Nous avons intégré la formation tout au long de la vie aux missions de l'université. Il est sidérant que la formation professionnelle des médecins soit confiée à des laboratoires privés plutôt qu'à des universités. Celles-ci doivent proposer leur offre. Cela peut être une source de recettes : la formation professionnelle représente 34 milliards d'euros, dont une partie pourrait être consacrée à des formations sérieuses à l'université.
C'est le ministère de la culture qui a la tutelle sur les écoles d'architecture. Aurélie Filippetti est prête à la cotutelle, il reste à convaincre les écoles : la semaine dernière, deux directeurs ont marqué par leur absence à Villefontaine leur désaccord avec une absorption par le ministère de l'enseignement supérieur et de la recherche. Mieux vaut agit progressivement et avec doigté.
Nous avons intégré des amendements sur la finalité citoyenne. Je suis prête à définir le transfert de manière plus large. Nous intègrerons le co-fédéralisme et le fédéralisme.
La déclaration de Mme Mélot montre que je ne l'ai pas convaincue. Nous serions à la fois jacobins et girondins. Oui, nous prenons le meilleur des deux attitudes, sans dogmatisme.
Je l'espère, car sur ces sujets d'intérêt général, nous devons donner des signes aux jeunes : 25 % d'entre eux sont au chômage chez nous, contre 5 % en Suisse, 8 % en Allemagne, mais 50 % en Espagne et 65 % en Grèce. Si nous ne voulons pas d'une génération perdue, nous avons une responsabilité collective. C'est pourquoi nous mettons l'accent sur la réussite en licence, car l'avenir se joue là, ainsi que dans « le bac -3/bac +3 ».
Nous travaillons au contenu des ÉSPÉ. Je suis moins pessimiste que Brigitte Gonthier-Maurin : les maquettes sont remontées, à l'exception de celle d'Antilles-Guyane en raison d'un changement de président d'université, et pour les deux tiers, sont satisfaisantes. Nous réalisons un équilibre entre la formation disciplinaire et la formation professionnalisante, avec un élargissement de celle-ci au fur et à mesure de l'avancement. Nous ne lâchons plus les jeunes dans des classes multi-niveau en milieu rural ou dans des quartiers difficiles. Ils ont besoin d'être tutorés, par un enseignant expérimenté : ce sera le cas, car dans ces classes, tout compte.
Je viens de recevoir des personnes s'occupant des parcours culturels et artistiques.
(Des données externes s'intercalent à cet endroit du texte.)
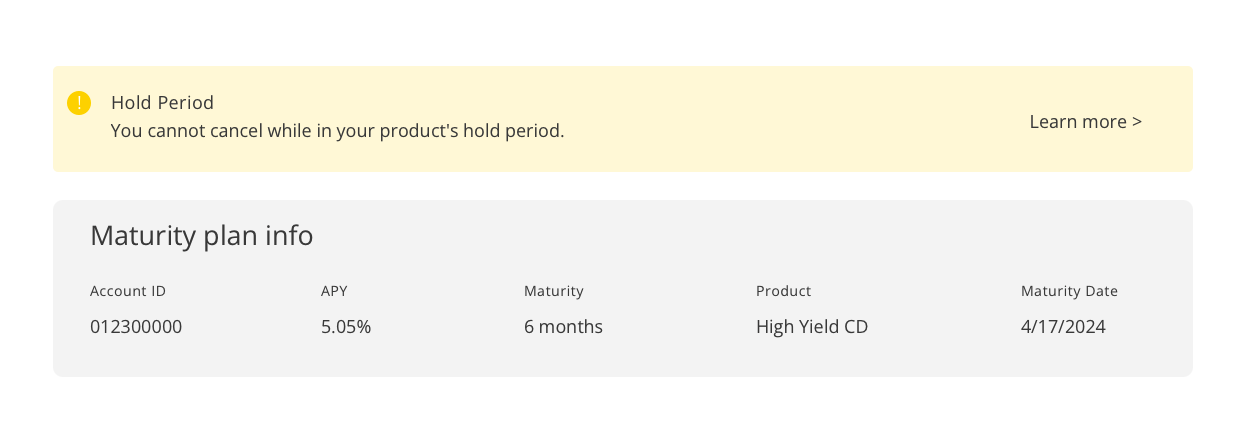
Task: Click the Account ID label
Action: [128, 292]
Dans la loi Peillon, nous avons voté une mesure en faveur d'une formation des futurs enseignants à cette dimension. Celle-ci n'est pas adoptée encore ; les maquettes ne peuvent donc tenir compte de ces nouveaux contenus. Vous aurez à réaliser des ajustements, et sans doute à prendre des circulaires avec Aurélie Filippetti et Vincent Peillon.
Nous menons un travail commun sur les ÉSPÉ. Daniel Filâtre - encore un Toulousain ! - est chargé de définir le contenu des maquettes avec les services ; la coopération a bien fonctionné avec Vincent Peillon. Les ÉSPÉ ne seront pas des succédanés des IUFM : nous les voulons ancrés dans l'université, échangeant avec la recherche. La formation est véritablement nouvelle, à la fois disciplinaire et professionnalisante.
Un amendement à l'article 38 a prévu une dérogation au principe d'appartenance à une seule communauté d'universités et d'établissements pour les établissements nationaux ayant plusieurs implantations sur le territoire.